Benchmarking is performed using pytest-benchmark, which extends pytest with a benchmark fixture that is used in each framework's respective test to measure the execution time of the transformation. The benchmarking code is located in the test/ directory, and the datasets used for benchmarking can be downloaded to the datasets/ directory using the download-datasets.sh script (see Setup below).
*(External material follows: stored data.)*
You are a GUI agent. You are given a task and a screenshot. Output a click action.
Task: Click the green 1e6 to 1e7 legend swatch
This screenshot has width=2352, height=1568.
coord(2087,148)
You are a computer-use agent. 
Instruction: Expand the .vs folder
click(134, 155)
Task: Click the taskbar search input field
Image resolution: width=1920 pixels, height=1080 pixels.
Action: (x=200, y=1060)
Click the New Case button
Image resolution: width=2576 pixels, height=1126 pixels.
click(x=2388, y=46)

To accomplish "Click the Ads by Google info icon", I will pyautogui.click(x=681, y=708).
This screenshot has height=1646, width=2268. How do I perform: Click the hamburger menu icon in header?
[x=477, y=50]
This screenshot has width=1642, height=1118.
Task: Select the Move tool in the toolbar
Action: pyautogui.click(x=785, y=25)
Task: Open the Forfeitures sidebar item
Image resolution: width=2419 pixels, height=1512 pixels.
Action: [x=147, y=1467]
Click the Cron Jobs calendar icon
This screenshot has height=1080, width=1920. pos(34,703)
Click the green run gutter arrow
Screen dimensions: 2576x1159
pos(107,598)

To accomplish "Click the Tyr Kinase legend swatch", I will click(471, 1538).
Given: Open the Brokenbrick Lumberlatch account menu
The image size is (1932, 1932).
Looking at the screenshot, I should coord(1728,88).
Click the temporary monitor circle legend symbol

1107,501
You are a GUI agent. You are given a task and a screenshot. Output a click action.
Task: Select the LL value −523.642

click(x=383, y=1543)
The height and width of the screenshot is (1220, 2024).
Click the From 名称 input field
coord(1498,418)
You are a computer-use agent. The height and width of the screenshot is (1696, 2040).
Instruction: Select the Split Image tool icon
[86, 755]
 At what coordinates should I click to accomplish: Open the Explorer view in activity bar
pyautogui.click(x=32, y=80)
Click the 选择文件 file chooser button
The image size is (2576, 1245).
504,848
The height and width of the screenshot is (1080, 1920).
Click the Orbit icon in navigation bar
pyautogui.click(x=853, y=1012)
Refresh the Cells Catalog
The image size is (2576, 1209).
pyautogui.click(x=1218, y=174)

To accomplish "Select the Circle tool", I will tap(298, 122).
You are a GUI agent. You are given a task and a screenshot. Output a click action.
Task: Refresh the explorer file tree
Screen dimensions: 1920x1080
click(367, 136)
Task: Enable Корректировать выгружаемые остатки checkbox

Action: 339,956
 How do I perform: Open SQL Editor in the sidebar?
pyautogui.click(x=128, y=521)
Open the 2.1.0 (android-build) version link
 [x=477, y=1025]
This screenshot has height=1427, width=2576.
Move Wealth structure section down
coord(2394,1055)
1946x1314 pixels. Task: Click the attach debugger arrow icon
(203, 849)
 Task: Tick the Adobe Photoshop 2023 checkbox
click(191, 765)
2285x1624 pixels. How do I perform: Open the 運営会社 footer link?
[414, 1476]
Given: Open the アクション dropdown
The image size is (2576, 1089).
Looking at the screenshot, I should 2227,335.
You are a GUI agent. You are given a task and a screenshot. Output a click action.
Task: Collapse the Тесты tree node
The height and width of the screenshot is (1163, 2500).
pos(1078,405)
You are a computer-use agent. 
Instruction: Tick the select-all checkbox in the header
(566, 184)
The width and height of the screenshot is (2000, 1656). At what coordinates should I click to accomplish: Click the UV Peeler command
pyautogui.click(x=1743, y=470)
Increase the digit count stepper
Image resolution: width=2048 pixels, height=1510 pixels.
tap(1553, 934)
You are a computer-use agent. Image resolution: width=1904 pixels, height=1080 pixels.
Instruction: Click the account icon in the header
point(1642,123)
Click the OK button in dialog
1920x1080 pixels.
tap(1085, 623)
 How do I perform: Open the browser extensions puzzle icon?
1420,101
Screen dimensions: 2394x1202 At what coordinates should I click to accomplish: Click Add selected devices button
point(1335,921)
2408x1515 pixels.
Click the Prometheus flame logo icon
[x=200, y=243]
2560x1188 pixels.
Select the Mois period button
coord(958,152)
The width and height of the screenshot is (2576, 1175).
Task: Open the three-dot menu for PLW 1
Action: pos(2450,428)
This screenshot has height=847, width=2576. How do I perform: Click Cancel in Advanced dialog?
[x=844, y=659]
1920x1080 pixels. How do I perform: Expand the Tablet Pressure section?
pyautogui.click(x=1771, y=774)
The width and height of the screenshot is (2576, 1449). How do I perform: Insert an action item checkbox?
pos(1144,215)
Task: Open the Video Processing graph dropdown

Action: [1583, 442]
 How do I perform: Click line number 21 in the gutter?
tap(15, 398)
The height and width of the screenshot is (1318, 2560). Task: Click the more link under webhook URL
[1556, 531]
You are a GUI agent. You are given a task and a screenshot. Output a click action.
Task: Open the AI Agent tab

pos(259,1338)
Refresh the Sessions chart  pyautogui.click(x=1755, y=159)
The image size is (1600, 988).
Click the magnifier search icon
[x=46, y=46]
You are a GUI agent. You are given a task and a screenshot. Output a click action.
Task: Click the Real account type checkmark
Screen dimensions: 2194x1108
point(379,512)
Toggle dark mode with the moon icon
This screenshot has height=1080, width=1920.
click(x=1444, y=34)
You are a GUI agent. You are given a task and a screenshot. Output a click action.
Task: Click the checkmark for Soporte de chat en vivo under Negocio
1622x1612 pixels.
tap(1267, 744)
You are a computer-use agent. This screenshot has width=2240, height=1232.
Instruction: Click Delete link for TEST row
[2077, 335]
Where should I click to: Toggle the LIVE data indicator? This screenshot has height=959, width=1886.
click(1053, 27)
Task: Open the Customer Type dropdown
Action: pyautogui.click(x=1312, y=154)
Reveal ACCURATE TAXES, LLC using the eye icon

For each of the four frameworks, two transformations are benchmarked. First a simpler one which loads, groups, and orders data from a single csv file. Second a more advanced one which joins three csv files, filters based on multiple conditions, and finally also groups and orders the data.

Setup

poetry install
sh download-datasets.sh

Running the Benchmarks

# All benchmarks
pytest test/python-transformation-libraries-benchmark --benchmark-autosave --benchmark-min-rounds=8 --benchmark-min-time=0

# Only simple
pytest test/python-transformation-libraries-benchmark/test_simple.py --benchmark-autosave --benchmark-min-rounds=8 --benchmark-min-time=0

# Only advanced
pytest test/python-transformation-libraries-benchmark/test_advanced.py --benchmark-autosave --benchmark-min-rounds=8 --benchmark-min-time=0

Datasets

The main datasets used for benchmarking is the ~260MB "Watervogels" dataset from the Flemish Institute for Nature and Forest (INBO). This dataset...

contains information on more than 94,000 sampling events (bird counts) with over 720,000 observations (and zero counts when there is no associated occurrence) for the period 1991-2016, covering 167 species in over 1,100 wetland sites.

from the dataset description

Additionally, the ~5.73GB Backbone Taxonomy dataset by the Global Biodiversity Information Facility (GBIF) is used to enrich the Watervogels dataset with taxonomic information.

Related work

Database-like ops benchmark

License

The source code in this repository is licensed under the MIT License.